Question

An isosceles prism of angle $A = 30^\circ$ has one of its surfaces silvered. Light rays falling at an angle of incidence $60^\circ$ on the other surface retrace their path after reflection from the silvered surface. The refractive index of prism material is

A. 1.414
B. 1.5
C. 1.732
D. 1.866

Answer 1

Hint: Refractive index can be calculated by taking the ratio of sines of angles of incidence and angle of refraction. We are given the angle of incidence and we need to calculate angle of refraction using available information.

Complete step-by-step answer:
The phenomenon of bending of light when it travels from one medium to another is called refraction.
Refraction is governed by two laws of refraction given below:
1. The incident and refracted light ray and the normal drawn perpendicular at the point of incidence, all lie in the same vertical plane.
2. If we take ratio of the sine of the angle of incidence to the sine of the angle of refraction, we get a quantity called the refractive index which decides the amount of refraction of light and is given as
$\mu = \dfrac{{\sin i}}{{\sin r}}$
Where $\mu$ is called the refractive index, i is the angle of incidence and r is the angle of refraction.
We are given an isosceles prism with angle of prism given as:
$A = 30^\circ$
One of the sides of the prism is polished as can be seen in the figure below. The polished side will act as a mirror now and reflect the light rays incident on it.
The question says that when the light ray enters the prism, it gets reflected from the polished surface such that it retraces its original path. This is possible only when the light ray strikes the mirror at angle of 90$^\circ$.

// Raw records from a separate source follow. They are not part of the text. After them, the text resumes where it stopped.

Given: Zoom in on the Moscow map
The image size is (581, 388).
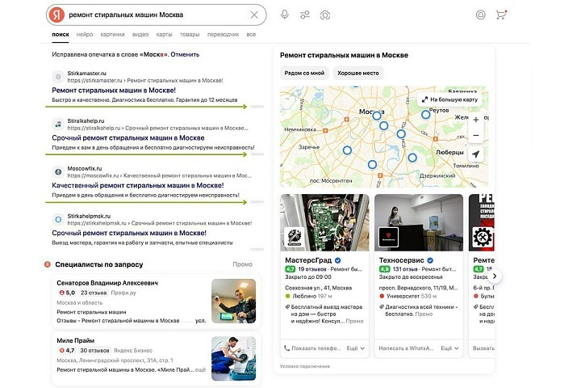Looking at the screenshot, I should (x=475, y=120).
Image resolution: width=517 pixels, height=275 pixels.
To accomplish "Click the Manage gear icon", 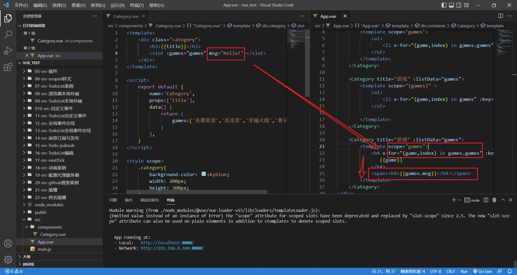I will point(8,259).
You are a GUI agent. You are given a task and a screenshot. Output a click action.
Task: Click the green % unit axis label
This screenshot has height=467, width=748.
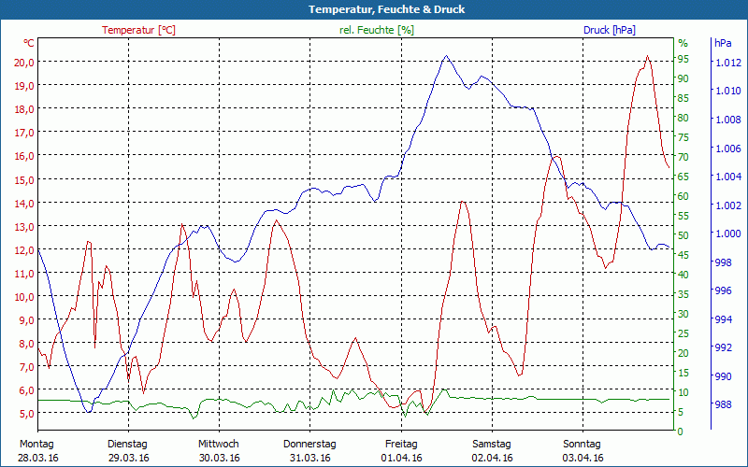[683, 43]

Now we just need to find the angle of refraction r which can be done in the following way. Consider the $\Delta AOB$, we can use the property that exterior angle of a triangle is equal to the sum of the interior opposite angle and can write the following relation:
$\angle OBC = \angle OAB + \angle AOB \\\ \Rightarrow 90 = 30 + \angle AOB \\\ \Rightarrow \angle AOB = 90 - 30 = 60^\circ {\text{ }}...{\text{(i)}} \\\$
Now as when know that normal makes an angle of 90$^\circ$ with the face of the prism, we can write that
$\angle r + \angle AOB = 90^\circ \\\ \Rightarrow \angle r = 90 - \angle AOB \\\$
Using equation (i), we get
$\angle r = 90 - 60 = 30^\circ \\\ \therefore \mu = \dfrac{{\sin i}}{{\sin r}} \\\$
Substituting the known values, we get
$\mu = \dfrac{{\sin 60^\circ }}{{\sin 30^\circ }} = \dfrac{{\dfrac{{\sqrt 3 }}{2}}}{{\dfrac{1}{2}}} = \sqrt 3 = 1.732$
Hence, the correct answer is option C.

Note: The light ray incident on the mirror follows the laws of reflection which state that angle of incidence is equal to the angle of reflection and the incident ray, reflected ray and normal at the point of incidence lie in the same plane. Since the angle of incidence on a mirror is zero in our case, the angle of reflection is also zero and the light ray retraces its path.